Kim was part of an earlier delegation made up of New Jersey lawmakers who sent a letter to BOP Director Michael Carvajal outlining “grave concerns” over the COVID-19 outbreak at FCI Fort Dix, and asking BOP to extend a moratorium on inmate transfers to the low-security prison on Joint Base McGuire-Dix-Lakehurst.
The BOP issued at the beginning of November a moratorium on inmate transfers to the prison through Nov. 23 as the number of positive cases at the prison neared 250.
BOP officials said Friday the moratorium was not extended.
The 3,000 people at FCI Fort Dix live in units of up to 300 people, according to a complaint. FCI Fort Dix is a low-security federal correctional institution with an adjacent minimum-security satellite camp.
The congressmen were not happy with the decision.

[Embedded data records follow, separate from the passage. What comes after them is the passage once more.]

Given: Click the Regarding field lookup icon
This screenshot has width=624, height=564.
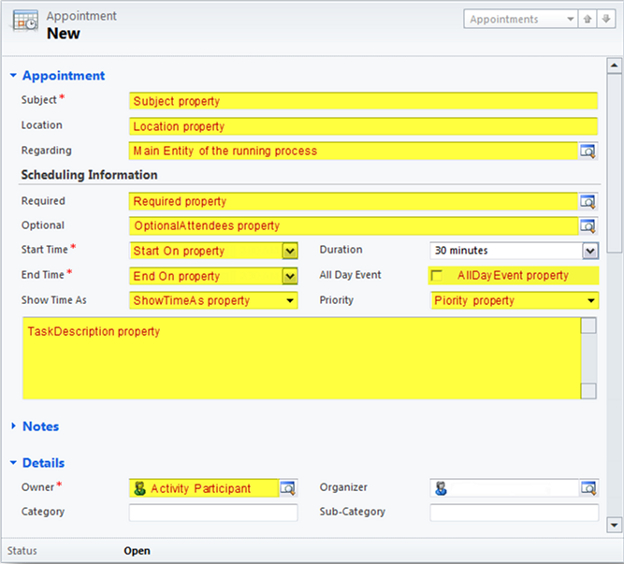Looking at the screenshot, I should (x=588, y=151).
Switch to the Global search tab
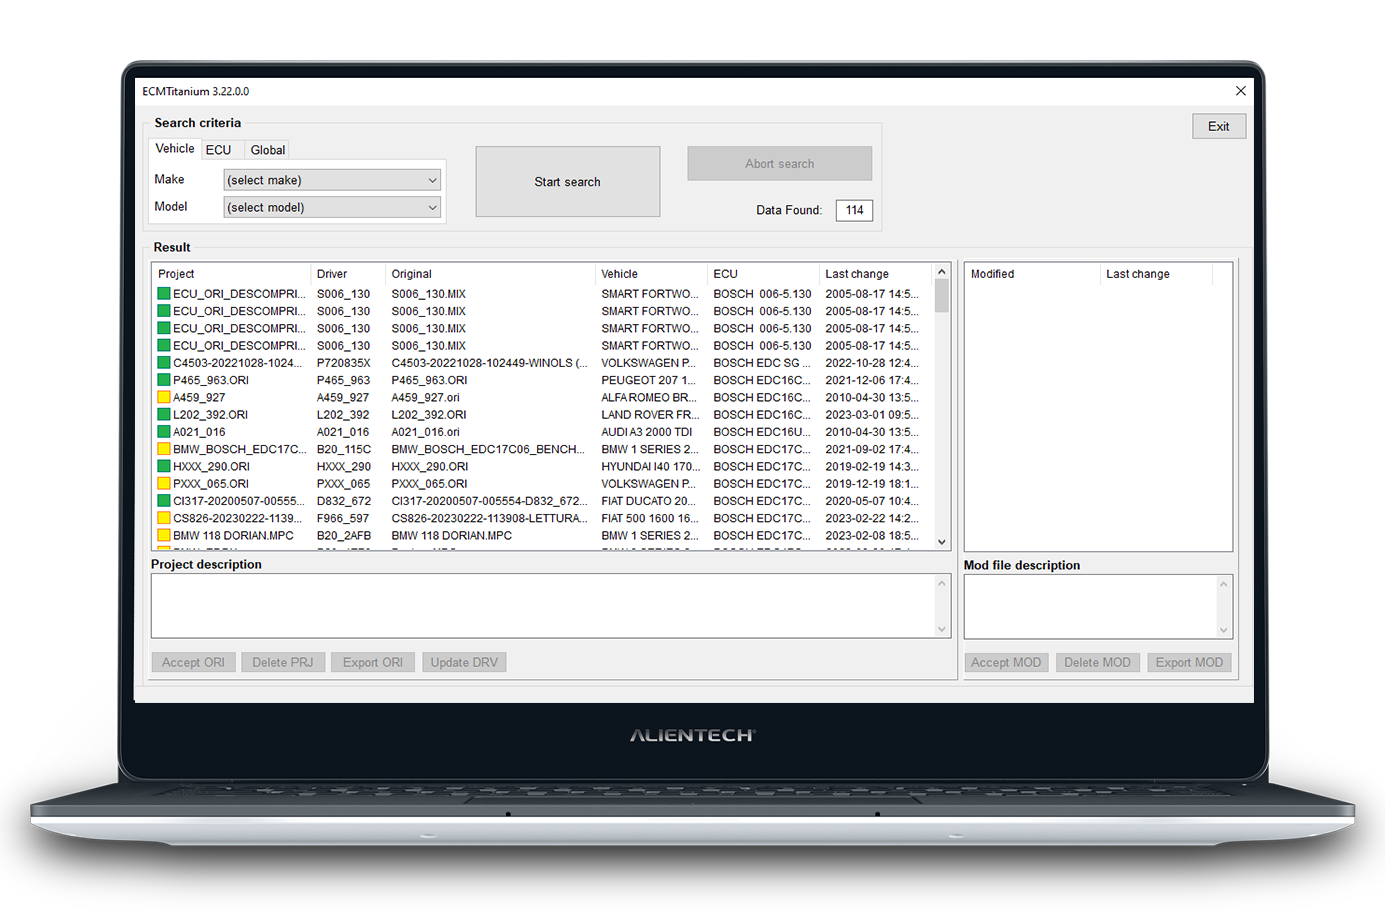The image size is (1385, 915). (x=267, y=150)
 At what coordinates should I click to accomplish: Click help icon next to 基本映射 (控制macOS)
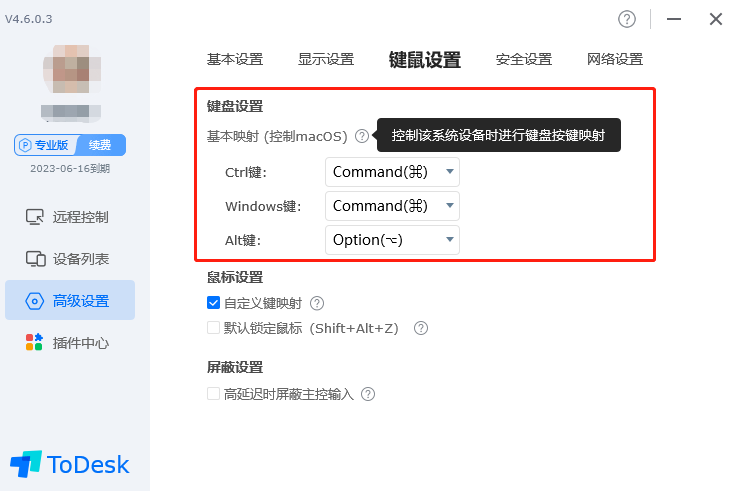click(x=362, y=136)
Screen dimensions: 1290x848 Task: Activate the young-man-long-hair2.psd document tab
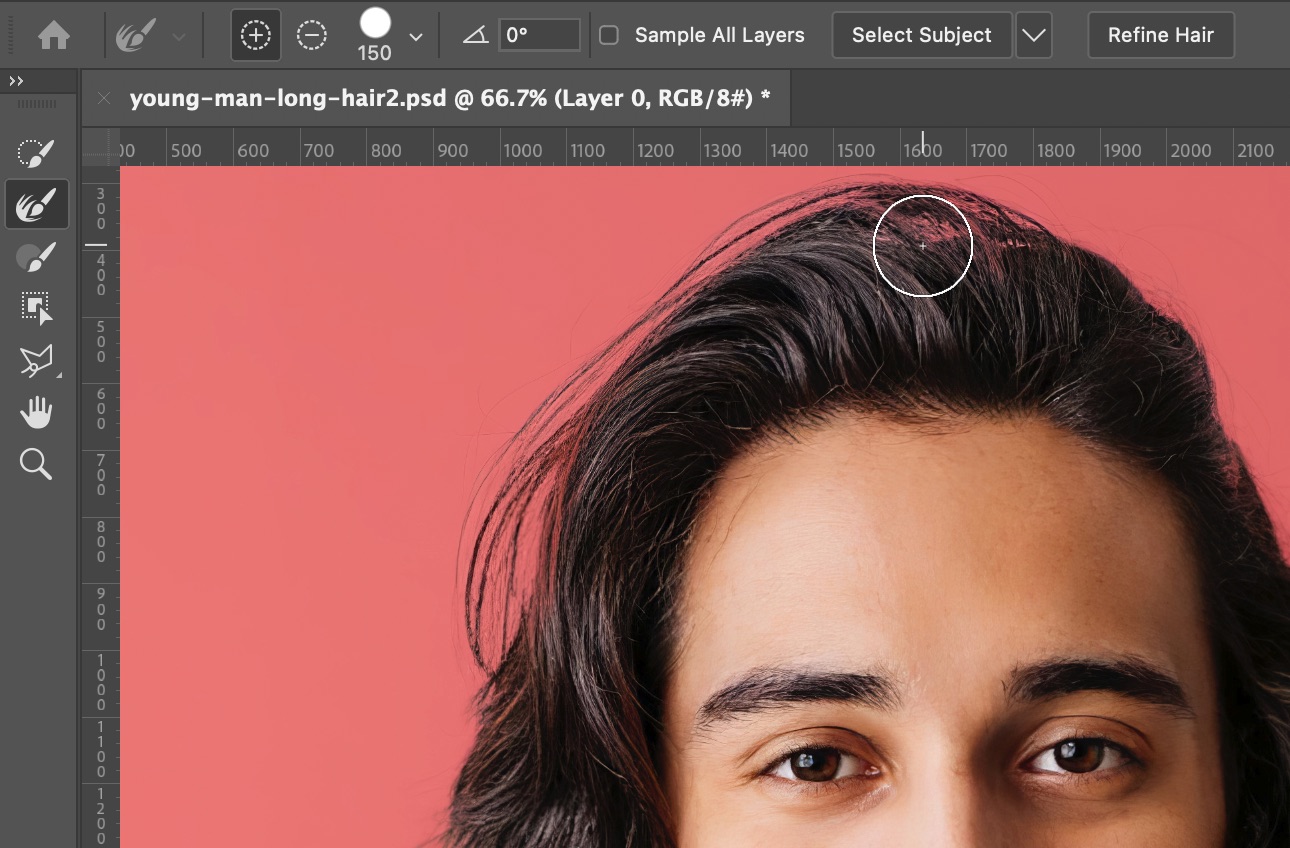(x=450, y=97)
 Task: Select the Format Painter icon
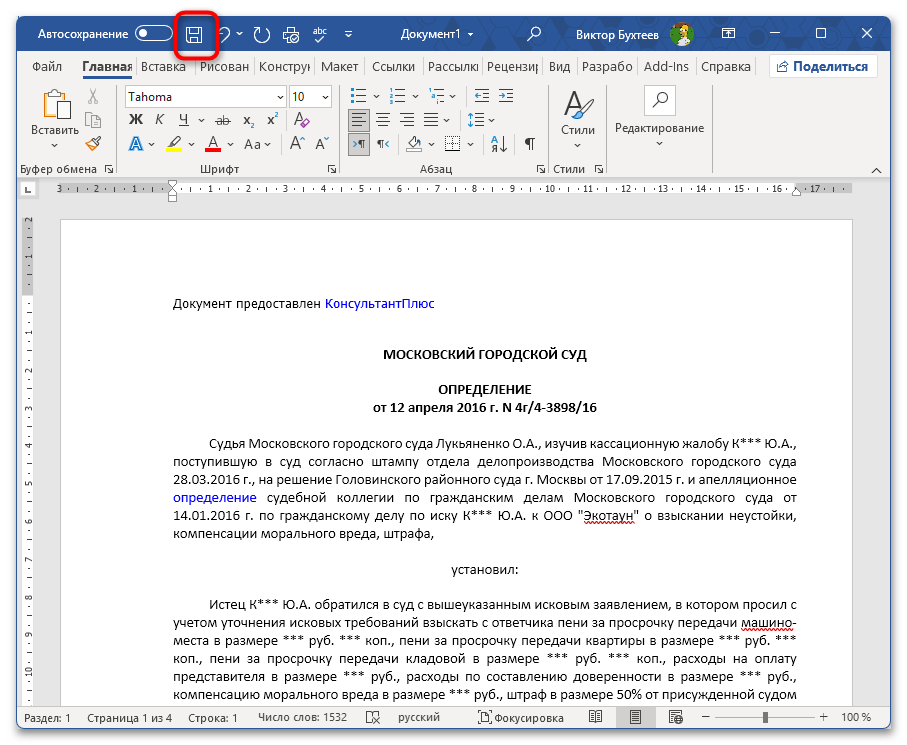93,143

“It is irresponsible to continue to risk exposure through inmate transfers from various parts of the country. We firmly believe that during the coronavirus pandemic, all inmate transfers between BOP facilities should be halted in order to protect the health and well-being of inmates, as well as the thousands of BOP correctional officers across the country,” Kim and Keller’s statement read.
As of Monday, there are 103 active cases among inmates and 35 active cases among staff members, according to BOP data.
BOP reported 266 inmates and six staff members have recovered. No deaths have been reported.
Kim and Keller also echoed the New Jersey Congressional delegation’s letter, calling for the BOP to publicly outline the steps it will take to improve its response to outbreaks in its facilities.
“We have heard deep concerns from our constituents for the health and safety of their friends or family in federal prisons, or that serve as staff in the facilities. Every day that the BOP refuses to take action, is a day that more Americans are put at risk,” the joint statement read.
Lawmakers, advocates, inmates and their family members have pointed to the transfer of inmates from FCI Elkton in Ohio to FCI Fort Dix as the cause of the outbreak. BOP officials have denied the accusation.
“All inmates entering or departing any BOP facility, to include voluntary surrenders, BOP-to-BOP transfers, or transfers from outside the BOP system, are screened and tested by medical staff for COVID-19 upon arrival, and placed in quarantine or medical isolation,” a BOP spokesperson said Friday.
FCI Elkton was the site of one of the worst outbreaks in the country earlier this year; nearly 1,000 inmates have tested positive there since the outbreak began.
Nearly 300 inmates from FCI Elkton were transferred to FCI Fort Dix to allow for more social distancing at the Ohio prison in a series of groups on Sept. 28, Oct. 6, Oct. 21, and Oct. 28.